▶ _LISTED RECORDS_
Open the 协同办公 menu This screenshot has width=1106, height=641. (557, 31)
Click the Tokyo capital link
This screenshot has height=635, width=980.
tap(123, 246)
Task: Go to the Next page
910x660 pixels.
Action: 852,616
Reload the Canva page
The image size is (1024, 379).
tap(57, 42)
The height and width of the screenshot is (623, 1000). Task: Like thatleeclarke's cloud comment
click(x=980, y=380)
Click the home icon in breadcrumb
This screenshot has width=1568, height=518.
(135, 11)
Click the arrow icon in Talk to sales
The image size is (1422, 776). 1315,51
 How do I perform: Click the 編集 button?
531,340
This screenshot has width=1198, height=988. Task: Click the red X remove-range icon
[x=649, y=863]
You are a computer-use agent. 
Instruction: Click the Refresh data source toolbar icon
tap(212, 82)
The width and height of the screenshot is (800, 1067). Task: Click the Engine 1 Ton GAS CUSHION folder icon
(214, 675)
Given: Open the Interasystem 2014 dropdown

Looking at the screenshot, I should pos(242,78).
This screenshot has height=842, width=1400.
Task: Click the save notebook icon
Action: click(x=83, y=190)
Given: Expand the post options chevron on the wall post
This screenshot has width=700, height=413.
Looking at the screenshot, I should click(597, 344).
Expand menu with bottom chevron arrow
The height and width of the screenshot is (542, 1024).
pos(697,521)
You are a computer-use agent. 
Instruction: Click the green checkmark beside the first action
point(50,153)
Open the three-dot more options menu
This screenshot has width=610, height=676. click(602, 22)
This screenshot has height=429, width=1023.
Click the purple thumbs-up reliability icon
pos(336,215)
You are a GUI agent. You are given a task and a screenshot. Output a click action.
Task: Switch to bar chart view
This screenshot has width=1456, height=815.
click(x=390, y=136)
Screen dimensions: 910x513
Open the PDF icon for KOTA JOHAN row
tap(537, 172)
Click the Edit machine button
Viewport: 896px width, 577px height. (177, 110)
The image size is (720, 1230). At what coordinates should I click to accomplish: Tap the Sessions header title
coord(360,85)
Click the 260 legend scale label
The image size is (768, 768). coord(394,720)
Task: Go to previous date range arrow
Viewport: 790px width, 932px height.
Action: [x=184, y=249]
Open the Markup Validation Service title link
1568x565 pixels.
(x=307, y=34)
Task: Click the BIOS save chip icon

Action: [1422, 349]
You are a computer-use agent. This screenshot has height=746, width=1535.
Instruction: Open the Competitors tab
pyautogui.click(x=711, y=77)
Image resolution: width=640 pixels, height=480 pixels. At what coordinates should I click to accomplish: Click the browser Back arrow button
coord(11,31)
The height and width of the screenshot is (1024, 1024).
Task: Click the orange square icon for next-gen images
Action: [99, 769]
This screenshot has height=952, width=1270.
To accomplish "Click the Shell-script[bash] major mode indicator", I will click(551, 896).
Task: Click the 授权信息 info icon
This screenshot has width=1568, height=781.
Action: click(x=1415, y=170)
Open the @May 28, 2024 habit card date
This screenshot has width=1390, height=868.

▶ _TASK REQUIREMENTS_
Output every record above verbatim, line for line, from the first to the last.

▶ _RESULT FOR THIS EXERCISE_
Open the 协同办公 menu This screenshot has width=1106, height=641. (557, 31)
Click the Tokyo capital link
This screenshot has height=635, width=980.
tap(123, 246)
Task: Go to the Next page
910x660 pixels.
Action: 852,616
Reload the Canva page
The image size is (1024, 379).
tap(57, 42)
The height and width of the screenshot is (623, 1000). Task: Like thatleeclarke's cloud comment
click(x=980, y=380)
Click the home icon in breadcrumb
This screenshot has width=1568, height=518.
(135, 11)
Click the arrow icon in Talk to sales
The image size is (1422, 776). 1315,51
 How do I perform: Click the 編集 button?
531,340
This screenshot has width=1198, height=988. Task: Click the red X remove-range icon
[x=649, y=863]
You are a computer-use agent. 
Instruction: Click the Refresh data source toolbar icon
tap(212, 82)
The width and height of the screenshot is (800, 1067). Task: Click the Engine 1 Ton GAS CUSHION folder icon
(214, 675)
Given: Open the Interasystem 2014 dropdown

Looking at the screenshot, I should pos(242,78).
This screenshot has height=842, width=1400.
Task: Click the save notebook icon
Action: click(x=83, y=190)
Given: Expand the post options chevron on the wall post
This screenshot has width=700, height=413.
Looking at the screenshot, I should click(597, 344).
Expand menu with bottom chevron arrow
The height and width of the screenshot is (542, 1024).
pos(697,521)
You are a computer-use agent. 
Instruction: Click the green checkmark beside the first action
point(50,153)
Open the three-dot more options menu
This screenshot has width=610, height=676. click(602, 22)
This screenshot has height=429, width=1023.
Click the purple thumbs-up reliability icon
pos(336,215)
You are a GUI agent. You are given a task and a screenshot. Output a click action.
Task: Switch to bar chart view
This screenshot has width=1456, height=815.
click(x=390, y=136)
Screen dimensions: 910x513
Open the PDF icon for KOTA JOHAN row
tap(537, 172)
Click the Edit machine button
Viewport: 896px width, 577px height. (177, 110)
The image size is (720, 1230). At what coordinates should I click to accomplish: Tap the Sessions header title
coord(360,85)
Click the 260 legend scale label
The image size is (768, 768). coord(394,720)
Task: Go to previous date range arrow
Viewport: 790px width, 932px height.
Action: [x=184, y=249]
Open the Markup Validation Service title link
1568x565 pixels.
(x=307, y=34)
Task: Click the BIOS save chip icon

Action: [1422, 349]
You are a computer-use agent. This screenshot has height=746, width=1535.
Instruction: Open the Competitors tab
pyautogui.click(x=711, y=77)
Image resolution: width=640 pixels, height=480 pixels. At what coordinates should I click to accomplish: Click the browser Back arrow button
coord(11,31)
The height and width of the screenshot is (1024, 1024).
Task: Click the orange square icon for next-gen images
Action: [99, 769]
This screenshot has height=952, width=1270.
To accomplish "Click the Shell-script[bash] major mode indicator", I will click(551, 896).
Task: Click the 授权信息 info icon
This screenshot has width=1568, height=781.
Action: click(x=1415, y=170)
Open the @May 28, 2024 habit card date
This screenshot has width=1390, height=868.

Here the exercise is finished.